Est-ce qu’il faut pour autant ne pas prendre en compte la longueur d’un contenu ?

Est-ce que je suis en train de vous dire qu’il faille tout dégager et laisser le saint esprit faire ranker vos pages ? Bien sûr que non ! En fait il faut voir l’approche du « bon contenu » d’une manière plus globale.

1.Regardez ce que google vous sort majoritairement comme type de page sur la requête

Vous êtes un site marchand et sur votre mot clef  vous voyez des pages tutoriel ? C’est que la majorité des internautes cherchent des informations sur l’utilisation de ce produit plutôt qu’à l’acheter. Ainsi deux options s’offrent à vous : soit vous faites une page de ce type avec une valeur ajoutée, soit vous renforcez le signal « marchand » de votre page produit ou catégorie pour ressortir sur toutes les requêtes liées à de l’intention d’achat.

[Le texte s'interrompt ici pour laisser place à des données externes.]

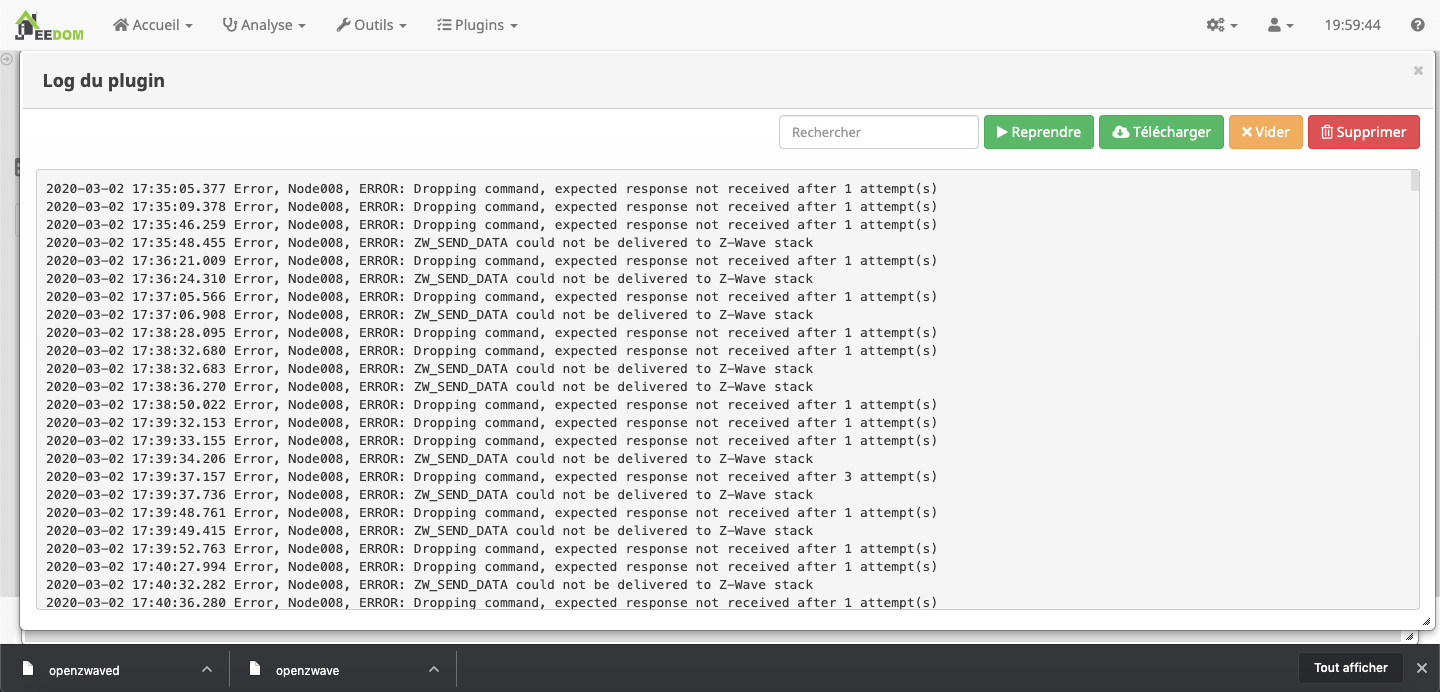
Task: Expand the openzwave download options chevron
Action: click(434, 669)
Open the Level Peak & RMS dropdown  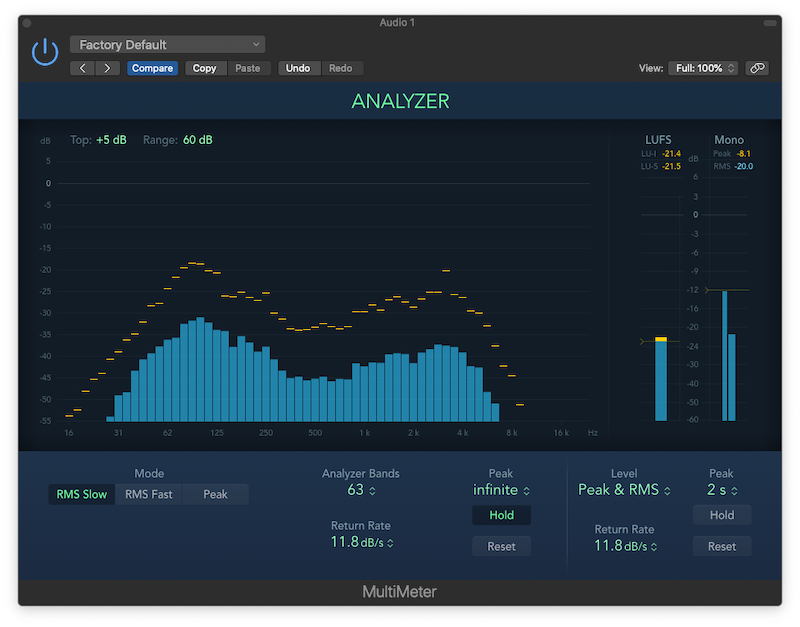point(624,490)
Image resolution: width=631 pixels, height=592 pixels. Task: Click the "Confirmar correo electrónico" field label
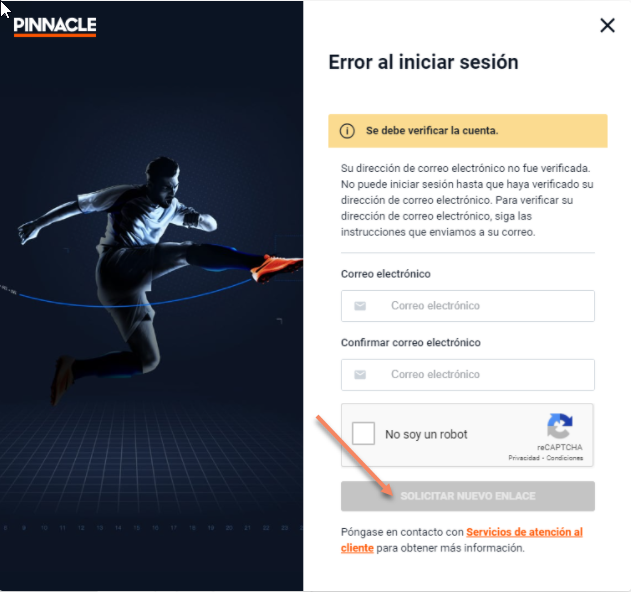410,342
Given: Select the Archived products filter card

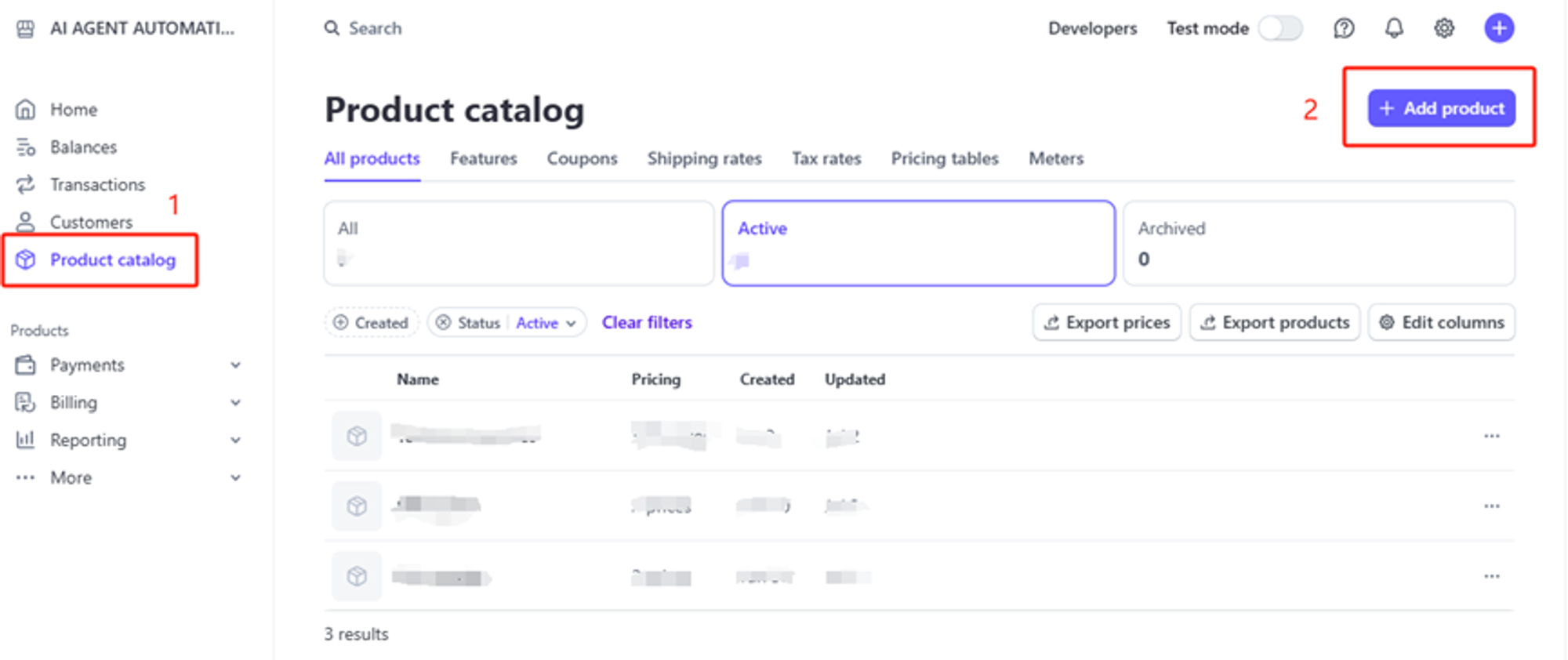Looking at the screenshot, I should (x=1318, y=243).
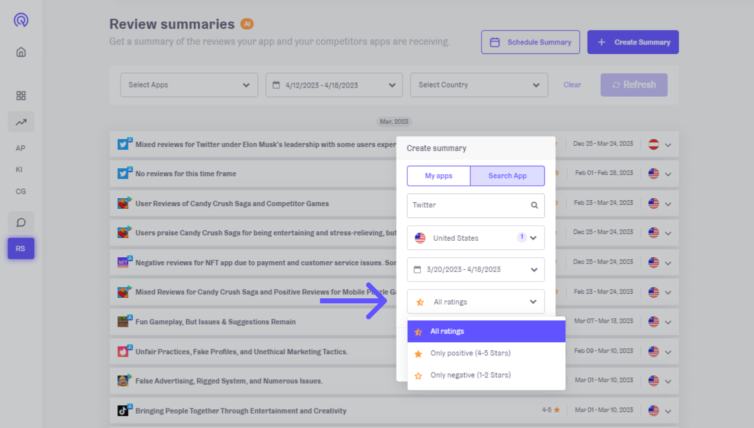The height and width of the screenshot is (428, 754).
Task: Switch to the Search App tab
Action: coord(507,176)
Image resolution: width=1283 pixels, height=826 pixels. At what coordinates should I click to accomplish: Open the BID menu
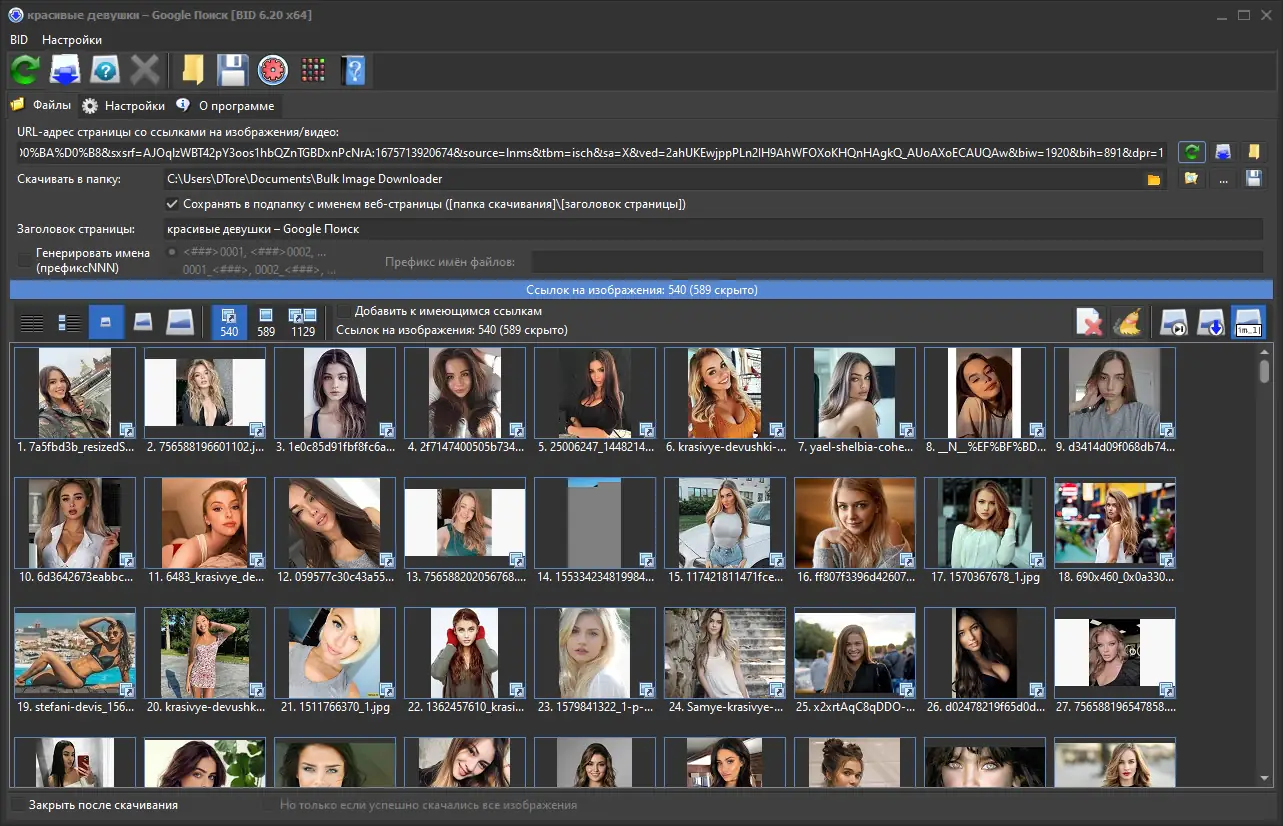pyautogui.click(x=19, y=40)
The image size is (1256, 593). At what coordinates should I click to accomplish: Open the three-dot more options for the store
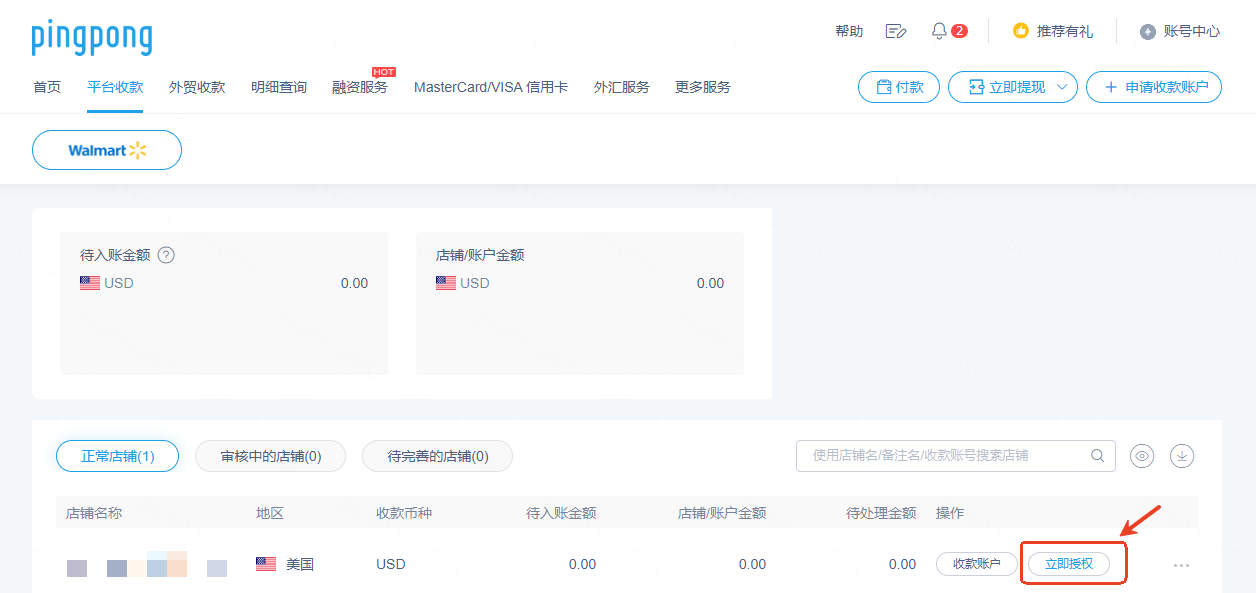1181,565
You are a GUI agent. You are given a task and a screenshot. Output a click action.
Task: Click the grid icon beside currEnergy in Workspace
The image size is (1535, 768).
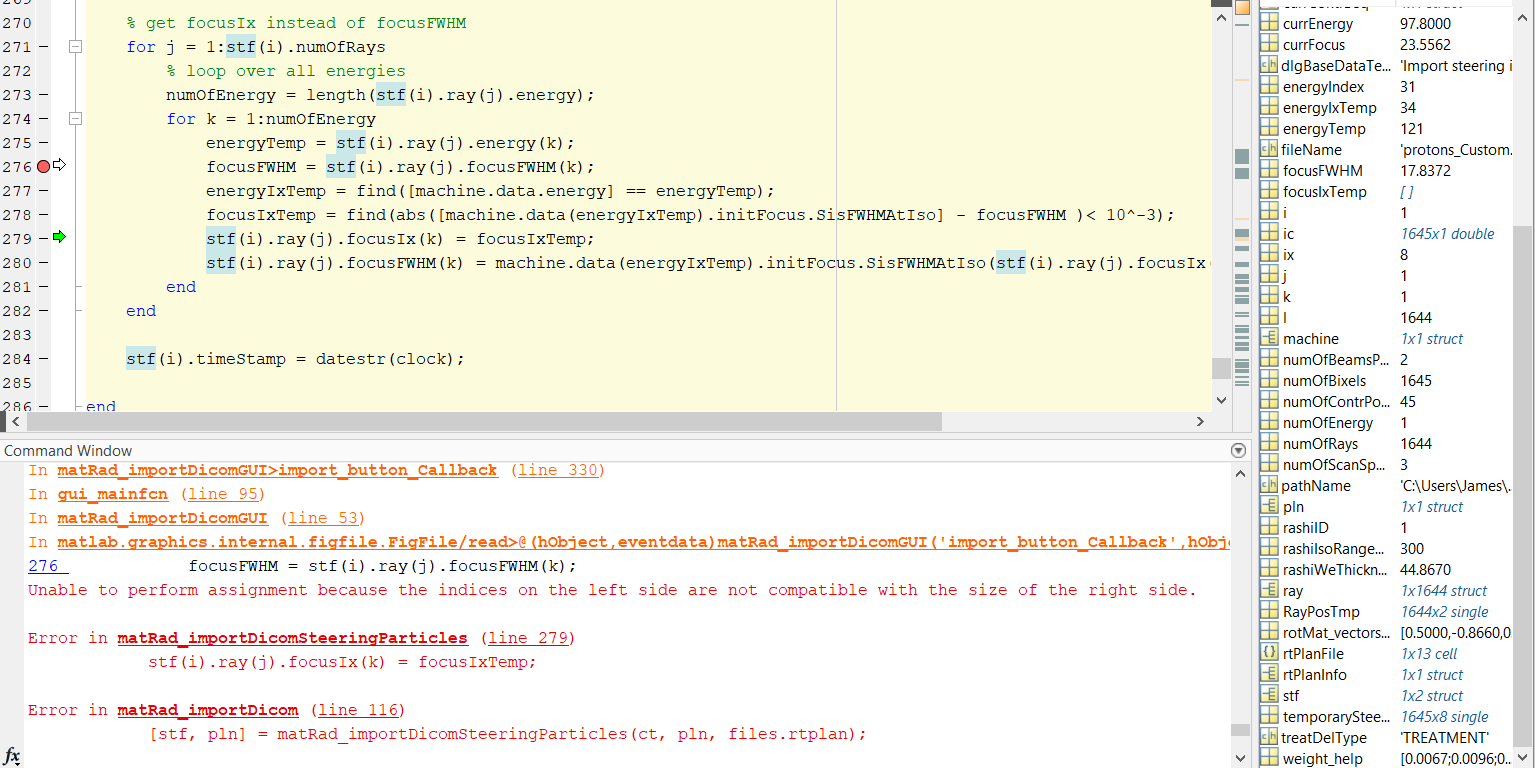tap(1270, 23)
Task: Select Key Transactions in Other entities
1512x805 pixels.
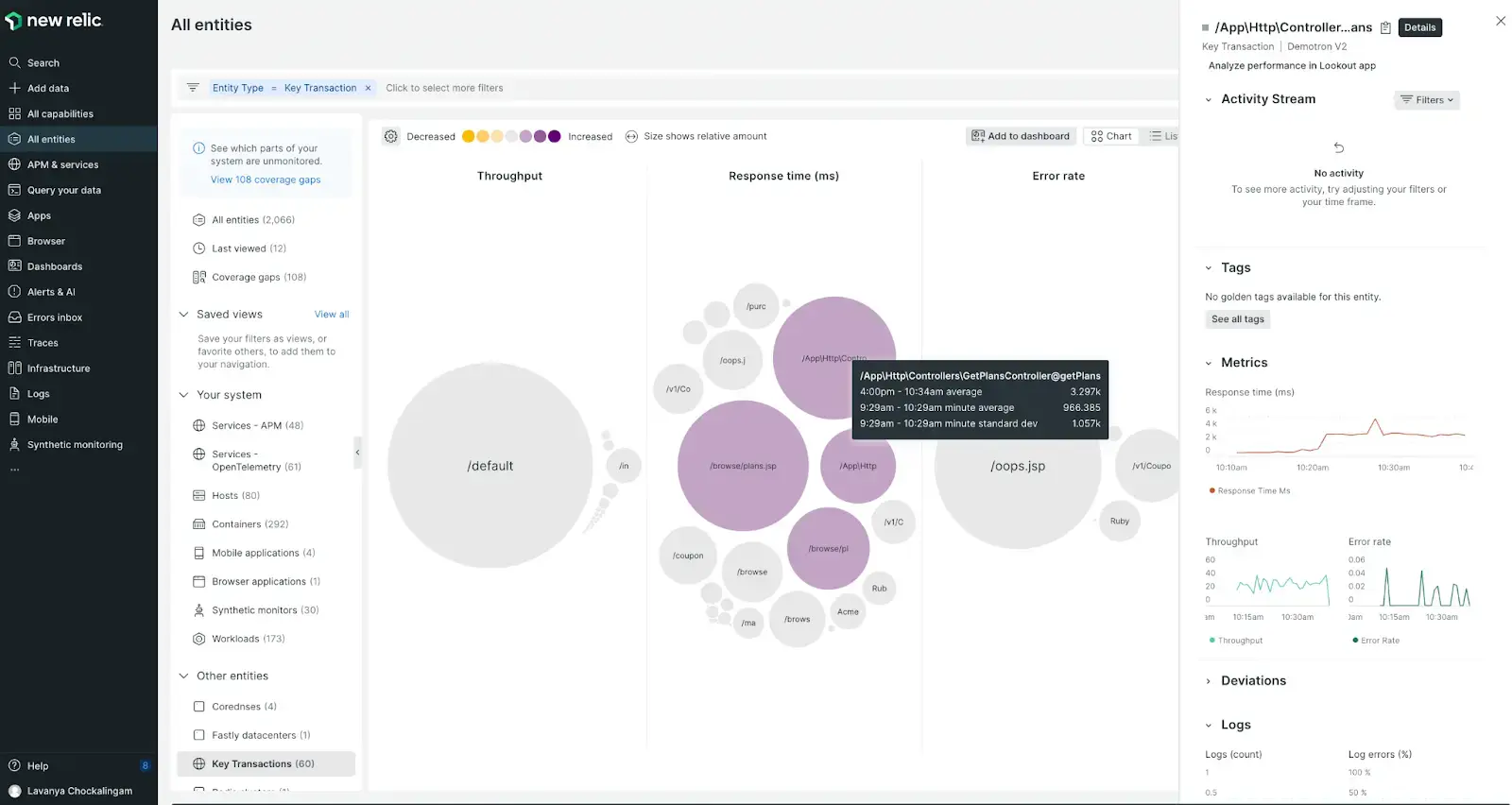Action: tap(263, 763)
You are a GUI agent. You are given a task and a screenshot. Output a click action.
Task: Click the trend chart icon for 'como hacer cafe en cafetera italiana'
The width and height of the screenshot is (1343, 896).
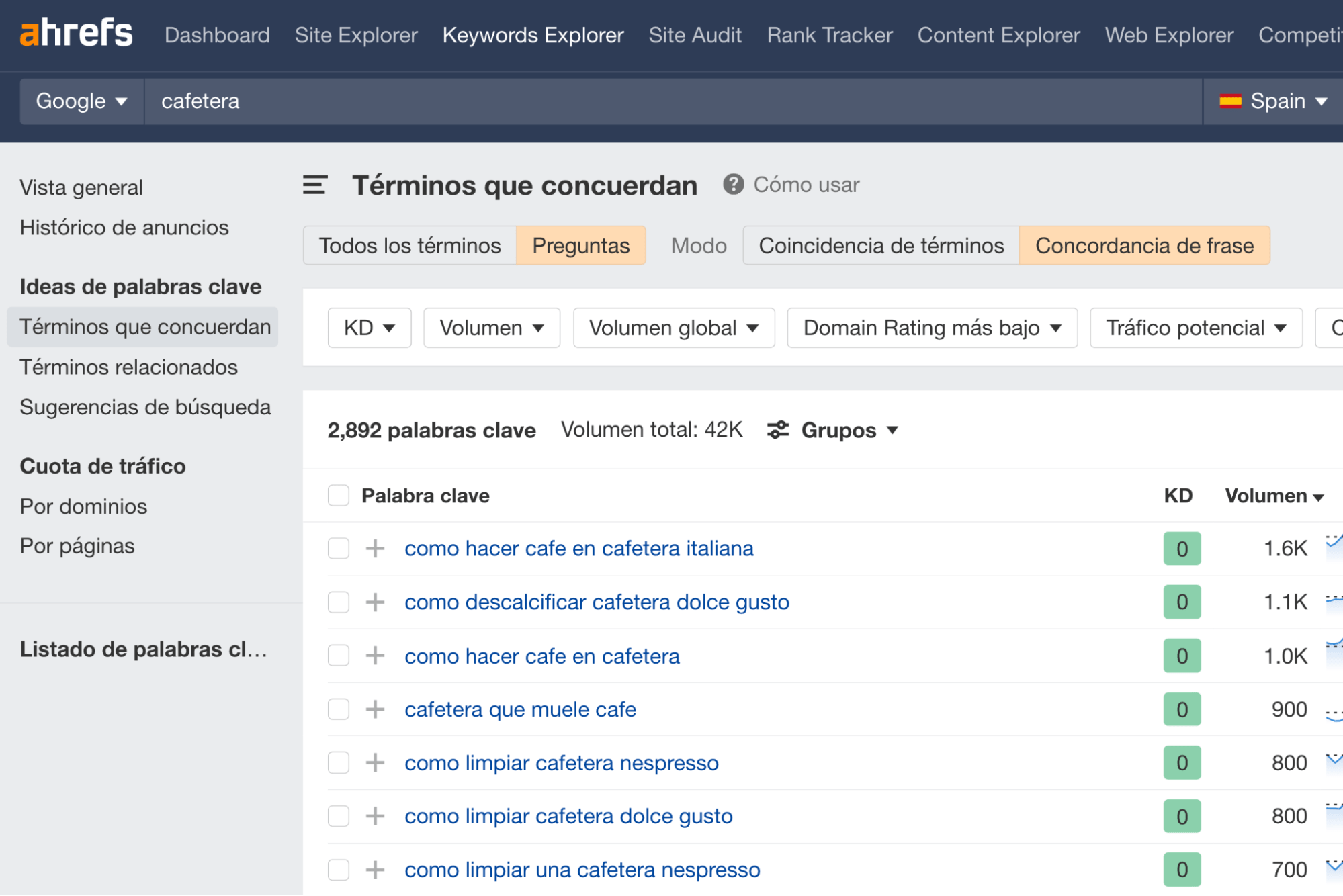pyautogui.click(x=1333, y=545)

2.Regardez si vous avez des pages variées sur la requête

Vous avez aussi le cas de figure où plusieurs genres de résultats apparaissent sur la page 1 du robot. Par exemple sur la perceuse électrique, on trouve de nombreuses pages différentes : comparatif, test, page de vente, page produit, vidéos etc… à vous de trouver le type de page qui colle le mieux à la thématique/aux possibilités offertes par votre site internet et de voir quelles types de landing vous pouvez adopter.

En conclusion sur les textes longs en SEO :

Vous l’aurez compris, le contenu dépend vraiment du type de page attendue et donc de l’intention de recherche initiale (on peut même dire dans certains cas DES intentions). En fonction avoir du contenu « long » peut être justifiable du moment où il renforce la pertinence de votre page (sur de l’informationnel par exemple). Dans le cas contraire, avoir du contenu « hors sujet d’intention » sur des pages spécifiques de manière très dense dessert le signal de la page.